Screenshot grounding data
• • •
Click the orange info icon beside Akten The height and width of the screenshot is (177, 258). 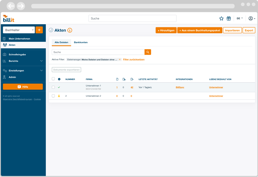70,30
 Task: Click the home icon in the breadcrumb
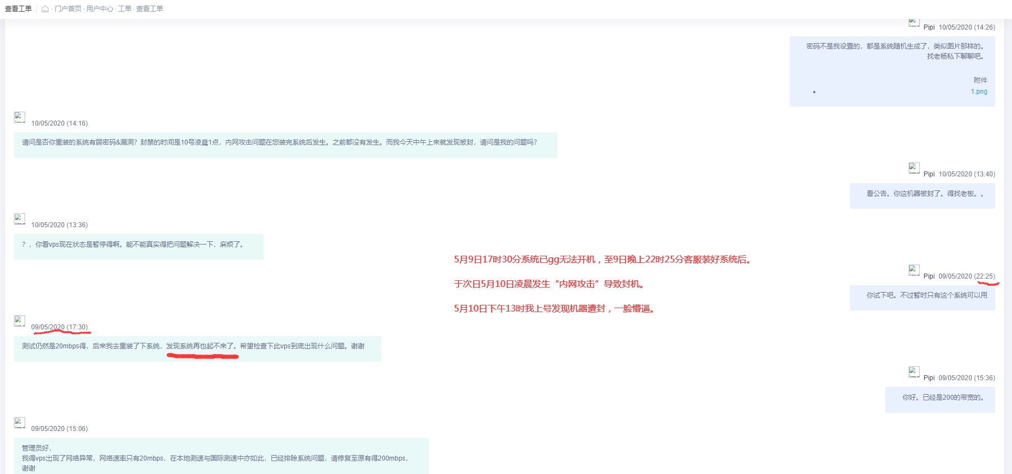tap(45, 9)
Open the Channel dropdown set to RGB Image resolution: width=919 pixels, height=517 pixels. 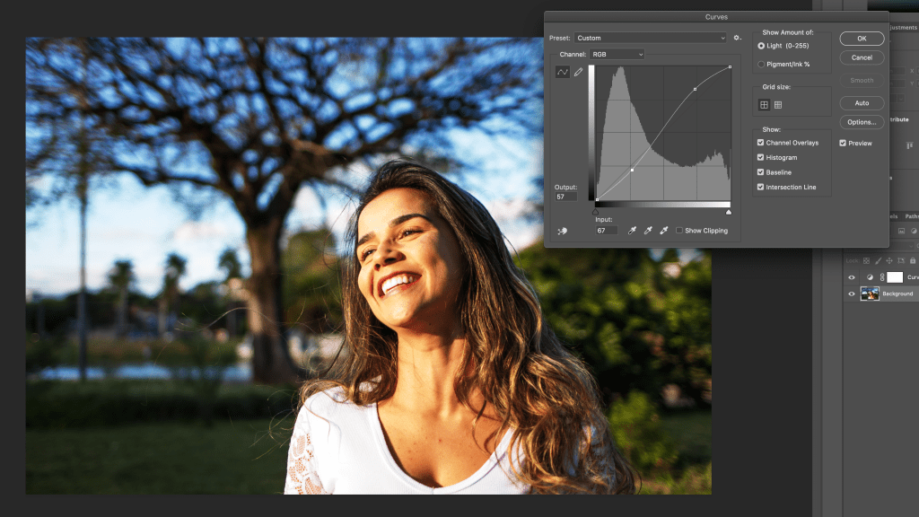pos(616,54)
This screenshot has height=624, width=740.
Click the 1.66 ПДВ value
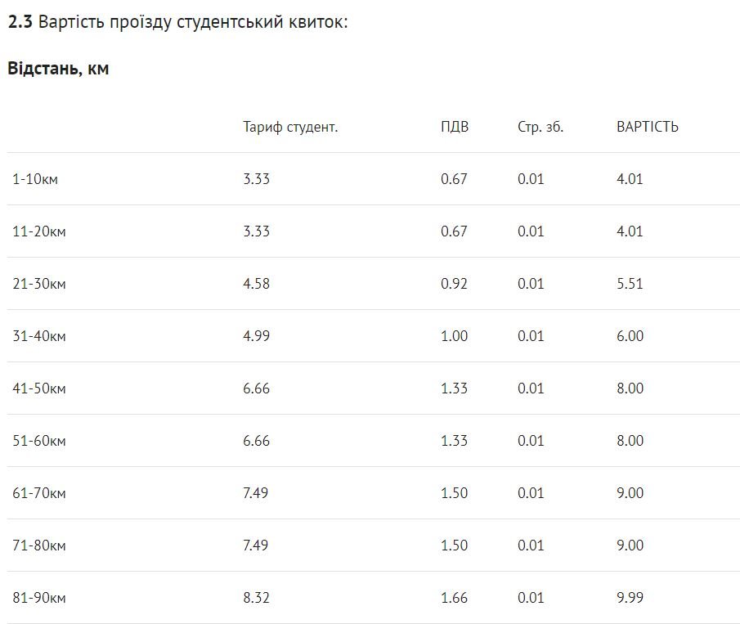[x=454, y=598]
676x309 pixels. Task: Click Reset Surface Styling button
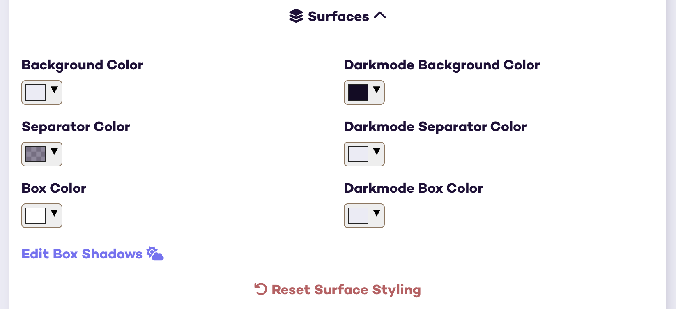pyautogui.click(x=346, y=290)

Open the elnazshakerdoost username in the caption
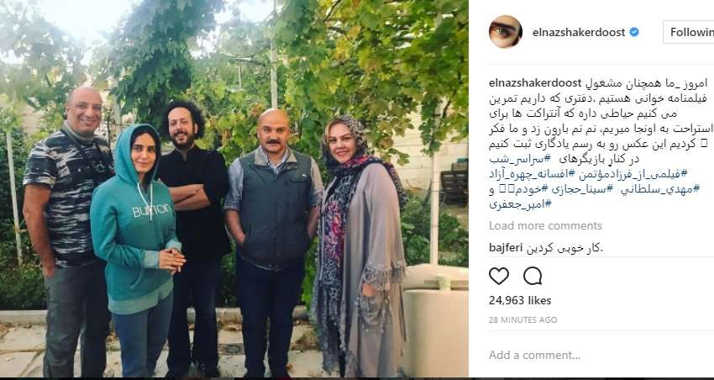(536, 83)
• • •
→ Work task: The answer consists of the lines from the one holding "This screenshot has height=624, width=740." to the end of the records, inclusive, restated exactly and without pictures.

→ Response:
This screenshot has height=624, width=740.
Click the 1.66 ПДВ value
[x=454, y=598]
676x309 pixels. Task: Click Reset Surface Styling button
pyautogui.click(x=346, y=290)

Open the elnazshakerdoost username in the caption
(536, 83)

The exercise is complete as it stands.